» **SET EXERCISE**
Rewrite the entries below with every "GUI agent" changed to "screen agent", leaving all other text as it is.

» **MATERIAL FOR THIS TASK**
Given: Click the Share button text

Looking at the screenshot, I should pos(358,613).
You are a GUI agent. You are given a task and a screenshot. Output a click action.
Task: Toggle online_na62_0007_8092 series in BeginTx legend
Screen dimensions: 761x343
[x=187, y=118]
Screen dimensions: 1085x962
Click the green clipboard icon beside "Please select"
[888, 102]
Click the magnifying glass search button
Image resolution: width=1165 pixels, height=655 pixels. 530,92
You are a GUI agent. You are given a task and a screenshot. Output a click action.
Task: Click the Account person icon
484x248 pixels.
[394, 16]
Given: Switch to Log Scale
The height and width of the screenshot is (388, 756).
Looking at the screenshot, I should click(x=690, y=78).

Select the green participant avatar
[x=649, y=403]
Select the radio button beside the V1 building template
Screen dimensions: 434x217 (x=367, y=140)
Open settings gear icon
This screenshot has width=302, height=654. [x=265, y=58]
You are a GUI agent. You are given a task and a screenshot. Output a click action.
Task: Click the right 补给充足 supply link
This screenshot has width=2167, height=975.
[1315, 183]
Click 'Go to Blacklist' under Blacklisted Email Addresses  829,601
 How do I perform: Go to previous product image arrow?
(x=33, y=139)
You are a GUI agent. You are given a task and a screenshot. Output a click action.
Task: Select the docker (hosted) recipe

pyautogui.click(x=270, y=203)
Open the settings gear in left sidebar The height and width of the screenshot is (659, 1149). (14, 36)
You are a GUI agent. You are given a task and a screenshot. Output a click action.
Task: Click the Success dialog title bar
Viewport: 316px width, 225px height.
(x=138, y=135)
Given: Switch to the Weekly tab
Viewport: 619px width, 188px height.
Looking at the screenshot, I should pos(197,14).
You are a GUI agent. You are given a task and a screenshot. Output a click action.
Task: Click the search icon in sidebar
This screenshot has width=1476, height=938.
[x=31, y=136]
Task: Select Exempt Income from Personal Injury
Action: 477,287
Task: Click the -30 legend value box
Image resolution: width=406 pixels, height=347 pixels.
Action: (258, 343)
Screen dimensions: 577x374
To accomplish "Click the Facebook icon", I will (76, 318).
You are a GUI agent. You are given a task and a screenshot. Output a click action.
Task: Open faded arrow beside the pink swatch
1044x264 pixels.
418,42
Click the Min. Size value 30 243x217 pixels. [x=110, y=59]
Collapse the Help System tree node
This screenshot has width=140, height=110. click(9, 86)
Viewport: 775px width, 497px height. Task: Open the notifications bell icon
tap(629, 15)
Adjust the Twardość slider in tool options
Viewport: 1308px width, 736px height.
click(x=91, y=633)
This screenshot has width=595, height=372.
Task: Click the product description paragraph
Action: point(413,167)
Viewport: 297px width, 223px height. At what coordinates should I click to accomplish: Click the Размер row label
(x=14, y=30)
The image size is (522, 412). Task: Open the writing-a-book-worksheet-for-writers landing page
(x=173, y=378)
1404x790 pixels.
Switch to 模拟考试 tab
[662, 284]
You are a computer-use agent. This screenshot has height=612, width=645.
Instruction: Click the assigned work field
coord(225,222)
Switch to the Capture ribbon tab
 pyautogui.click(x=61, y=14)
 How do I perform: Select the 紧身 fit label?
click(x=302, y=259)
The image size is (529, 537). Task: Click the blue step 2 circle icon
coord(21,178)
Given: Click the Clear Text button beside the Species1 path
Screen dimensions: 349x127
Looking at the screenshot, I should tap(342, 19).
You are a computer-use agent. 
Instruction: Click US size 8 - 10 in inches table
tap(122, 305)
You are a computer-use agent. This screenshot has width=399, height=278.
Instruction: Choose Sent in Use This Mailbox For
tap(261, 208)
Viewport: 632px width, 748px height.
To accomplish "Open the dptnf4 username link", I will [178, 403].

» **THE ANSWER**
Given: Click the Share button text

Looking at the screenshot, I should pos(358,613).
You are a screen agent. You are given a task and a screenshot. Output a click action.
Task: Toggle online_na62_0007_8092 series in BeginTx legend
Screen dimensions: 761x343
[x=187, y=118]
Screen dimensions: 1085x962
Click the green clipboard icon beside "Please select"
[888, 102]
Click the magnifying glass search button
Image resolution: width=1165 pixels, height=655 pixels. 530,92
You are a screen agent. You are given a task and a screenshot. Output a click action.
Task: Click the Account person icon
484x248 pixels.
[394, 16]
Given: Switch to Log Scale
The height and width of the screenshot is (388, 756).
Looking at the screenshot, I should click(x=690, y=78).

Select the green participant avatar
[x=649, y=403]
Select the radio button beside the V1 building template
Screen dimensions: 434x217 (x=367, y=140)
Open settings gear icon
This screenshot has width=302, height=654. [x=265, y=58]
You are a screen agent. You are given a task and a screenshot. Output a click action.
Task: Click the right 补给充足 supply link
This screenshot has width=2167, height=975.
[1315, 183]
Click 'Go to Blacklist' under Blacklisted Email Addresses  829,601
 How do I perform: Go to previous product image arrow?
(x=33, y=139)
You are a screen agent. You are given a task and a screenshot. Output a click action.
Task: Select the docker (hosted) recipe

pyautogui.click(x=270, y=203)
Open the settings gear in left sidebar The height and width of the screenshot is (659, 1149). (14, 36)
You are a screen agent. You are given a task and a screenshot. Output a click action.
Task: Click the Success dialog title bar
Viewport: 316px width, 225px height.
(x=138, y=135)
Given: Switch to the Weekly tab
Viewport: 619px width, 188px height.
Looking at the screenshot, I should pos(197,14).
You are a screen agent. You are given a task and a screenshot. Output a click action.
Task: Click the search icon in sidebar
This screenshot has width=1476, height=938.
[x=31, y=136]
Task: Select Exempt Income from Personal Injury
Action: 477,287
Task: Click the -30 legend value box
Image resolution: width=406 pixels, height=347 pixels.
Action: (258, 343)
Screen dimensions: 577x374
To accomplish "Click the Facebook icon", I will (76, 318).
You are a screen agent. You are given a task and a screenshot. Output a click action.
Task: Open faded arrow beside the pink swatch
1044x264 pixels.
418,42
Click the Min. Size value 30 243x217 pixels. [x=110, y=59]
Collapse the Help System tree node
This screenshot has width=140, height=110. click(9, 86)
Viewport: 775px width, 497px height. Task: Open the notifications bell icon
tap(629, 15)
Adjust the Twardość slider in tool options
Viewport: 1308px width, 736px height.
click(x=91, y=633)
This screenshot has width=595, height=372.
Task: Click the product description paragraph
Action: point(413,167)
Viewport: 297px width, 223px height. At what coordinates should I click to accomplish: Click the Размер row label
(x=14, y=30)
The image size is (522, 412). Task: Open the writing-a-book-worksheet-for-writers landing page
(x=173, y=378)
1404x790 pixels.
Switch to 模拟考试 tab
[662, 284]
You are a computer-use agent. This screenshot has height=612, width=645.
Instruction: Click the assigned work field
coord(225,222)
Switch to the Capture ribbon tab
 pyautogui.click(x=61, y=14)
 How do I perform: Select the 紧身 fit label?
click(x=302, y=259)
The image size is (529, 537). Task: Click the blue step 2 circle icon
coord(21,178)
Given: Click the Clear Text button beside the Species1 path
Screen dimensions: 349x127
Looking at the screenshot, I should tap(342, 19).
You are a computer-use agent. 
Instruction: Click US size 8 - 10 in inches table
tap(122, 305)
You are a computer-use agent. This screenshot has width=399, height=278.
Instruction: Choose Sent in Use This Mailbox For
tap(261, 208)
Viewport: 632px width, 748px height.
To accomplish "Open the dptnf4 username link", I will [178, 403].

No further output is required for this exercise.